Interfacing with Redis using Spring, Jedis and Lettuce
The POM is fully configured to create a jar file. You must do a complete build as the aspect insertions require a full rebuild after every change.
mvn clean package install
The package command will also run the unit tests.
- Start Redis in a standalone Docker Container
$ docker run --name some-redis -d redis
-
Use the provided Multi-Stage Build Dockerfile to build a Docker Image for the api
-
You can then run this command from the root of your project:
/api$ docker build -t "api:latest" .
NOTES:
- The "-t" option allows you to provide the container name and/or tag name of your choice for the container.
- For more on Docker Multi-Stage Builds, please see here.
- You can then run the api via
$ docker run api
(Or however you named your container)
The config.properties has all the required parameters needed to configure the API. You need to explicitly call the configuration parameter class to read the configs:
connectionFactory = ConnectionFactory.getPipelinedJedisPooledInstance(ConfigurationManager.getHostname(),
ConfigurationManager.getPortnumber(), ConfigurationManager.getPassword(), 30, 1,
ConfigurationManager.getConnectionTimeoutMSec());
This line creates a Jedis pool. The number of connection in the pool is 30, and the number of pools is 1. The rest of the values are taken from config.properties file.

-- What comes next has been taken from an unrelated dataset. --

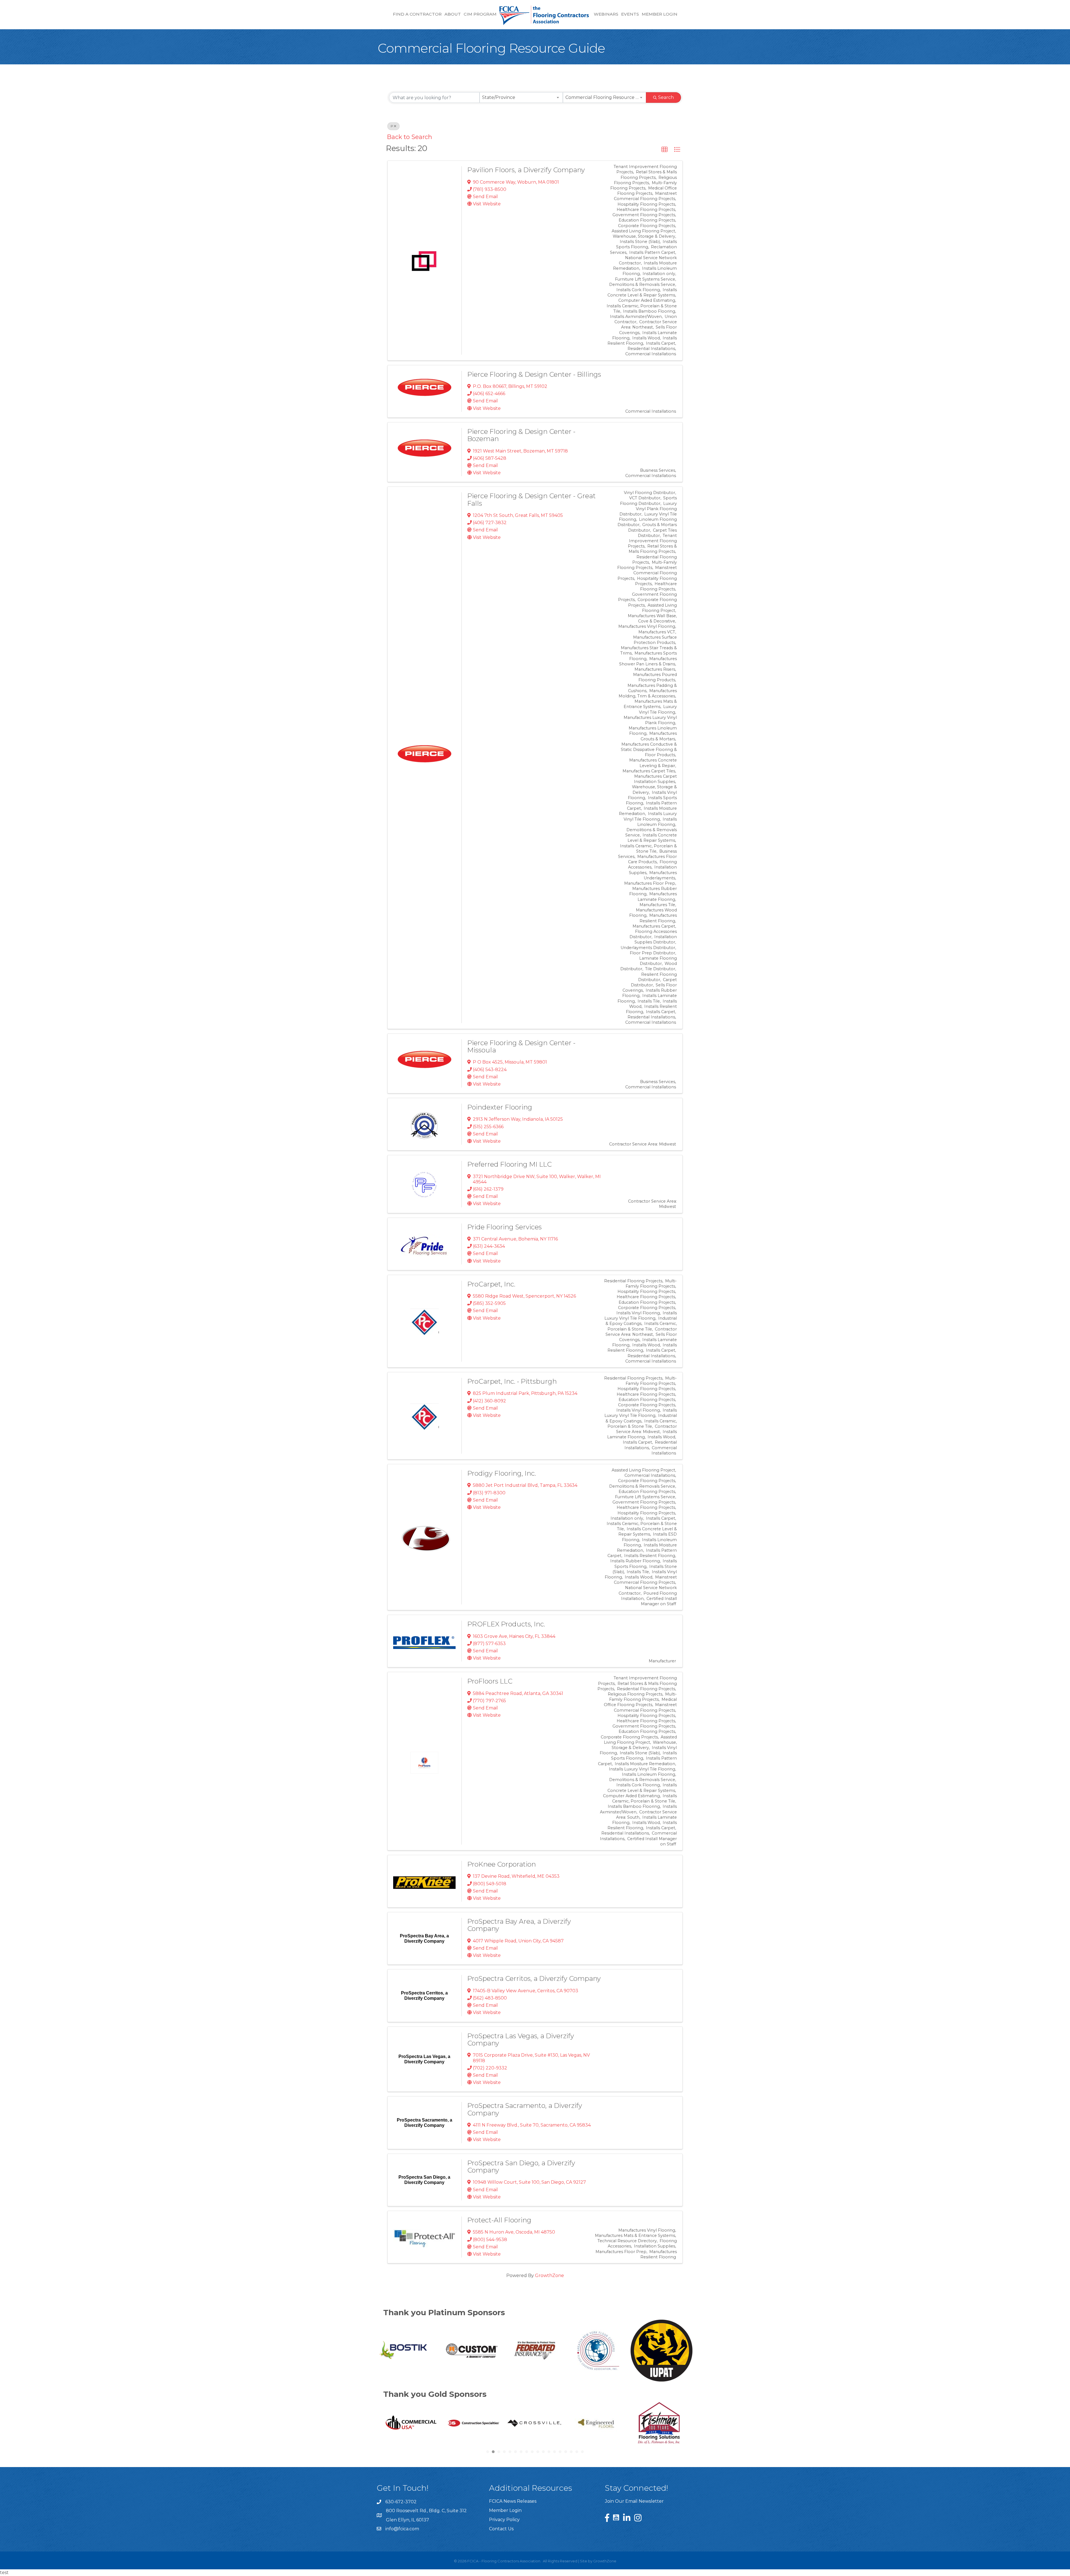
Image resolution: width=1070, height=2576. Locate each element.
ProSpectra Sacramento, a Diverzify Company (524, 2109)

Figure below shows the various layers of the API.
The API follows a layered approach. The "lowest" layer is the connection layer which manages connections via Jedis/Spring/JedisPool to the backend Redis endpoints. JedisPool connection type also supports pipelining as a subtype. Pipelining performs betters in batch-type requests, but it is can default back to the Jedispool connection type if no pipelining is used. The Jedis version the code is similar to JedisPool, but the pool is implemented by the API. It should perform better, but it is less resilient. In the Jedis version, you are essentially creating a many pools of single connections to Redis. These custom pools have less overhead, but a failure will cause a new pool to be created.
The Spring version of the connection type uses the Spring framework. This method of communication if 75% code complete, and requires further testing.

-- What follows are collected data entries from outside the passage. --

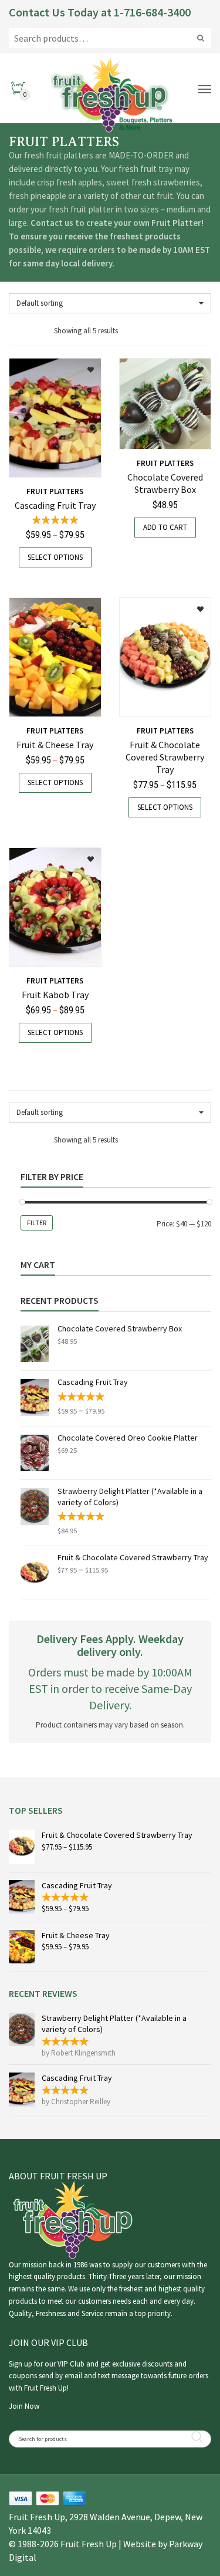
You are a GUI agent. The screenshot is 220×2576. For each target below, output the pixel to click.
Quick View (39, 461)
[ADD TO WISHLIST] (84, 366)
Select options (55, 557)
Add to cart (165, 527)
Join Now (24, 2406)
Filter (36, 1222)
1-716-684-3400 (152, 12)
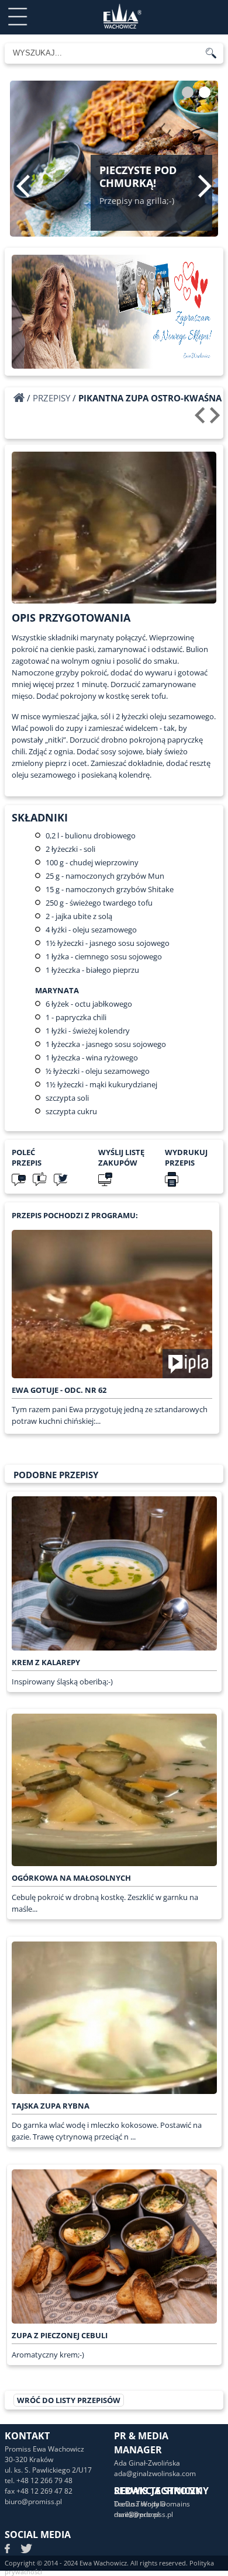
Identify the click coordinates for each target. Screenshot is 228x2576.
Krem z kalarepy (46, 1662)
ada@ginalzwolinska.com (155, 2473)
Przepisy (51, 398)
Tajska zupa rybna (50, 2105)
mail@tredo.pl (137, 2514)
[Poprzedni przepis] (201, 419)
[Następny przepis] (216, 419)
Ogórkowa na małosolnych (71, 1878)
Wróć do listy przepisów (68, 2400)
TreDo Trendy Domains (152, 2504)
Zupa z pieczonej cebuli (60, 2335)
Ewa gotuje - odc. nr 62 (59, 1390)
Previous (23, 185)
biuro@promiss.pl (33, 2501)
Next (205, 185)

The next layer is the data layer that abstracts data communication (set/get/delete) via the chosen connection type to Redis. Each communication type uses a specific version of the data layer, but the type is selected at runtime.
The resiliency and recovery is covered in the next section.
As the API moves to the meta-data layer, it ties business data types to the lower Redis types. Each business object, such as Transactions, is facade around a number of connection-specific data types. The business meta-data layer abstracts communication and management of data as it flows through the system.
The API uses an Aspect-based API called jcabi to provide recovery and resiliency. The following annotation covers how recovery is accomplished in the aPI:
@RetryOnFailure(attempts = RetryValues.retrycount, delay = RetryValues.delay, unit = TimeUnit.MILLISECONDS, verbose = RetryValues.verbose)
The above line can be added to any method call, and if the method throws and excetion, the method is retried. The configuration for the Aspects are in a class, and can be chnaged as needed:
package com.fisglobal.api.helper;
public interface RetryValues
{
public final static int delay = 100;
public final static int retrycount = 3;
public final static boolean verbose = true;
}
The important thing to note is that any change to the code requires full rebuild of the API. As aspects are used thruout the API, and they are injected in to the code at compile time, a complete re-packaging of the API is needed when a change is made.
Runtime configuration of the API is accomplished by making changes to the config.properties file:
#this is a line of comment
HOST_NAME=localhost, 127.0.0.1
HOST_PORT=6379, 6379
REDIS_PASSWORD=
#Connection timeout is in mseconds
REDIS_CONNECTION_TIMEOUT=5000
#how often to check for redis connection in mseconds
REDIS_CONNECTION_CHECK=100
#Data expire value is in seconds
REDIS_DATA_EXPIRE=999999
# seconds: time too live for an expiry lock
LOCK_TTL=1
# milliseconds: delay between pullings for checking the lock state, only affects clients that are waiting for a lock release
LOCK_PULL_TIME=30
# milliseconds: delay between lock renewals, only used for fixed locks, usually because the primary worker of a partition wants to monopolize that partition
LOCK_RENEW_TIME=800
# gRPC Port for Event Service
port=8080
#Server-side SSL
SERVER_SIDE_SSL=false
There are comments in the config file. The connection timeout and check values are all in milliseconds. Hostname[s] and port[s] are circular in that if we are building 4 pools but only two host names are given, the four pools will connect to host_1, host_2, host_1, host_2.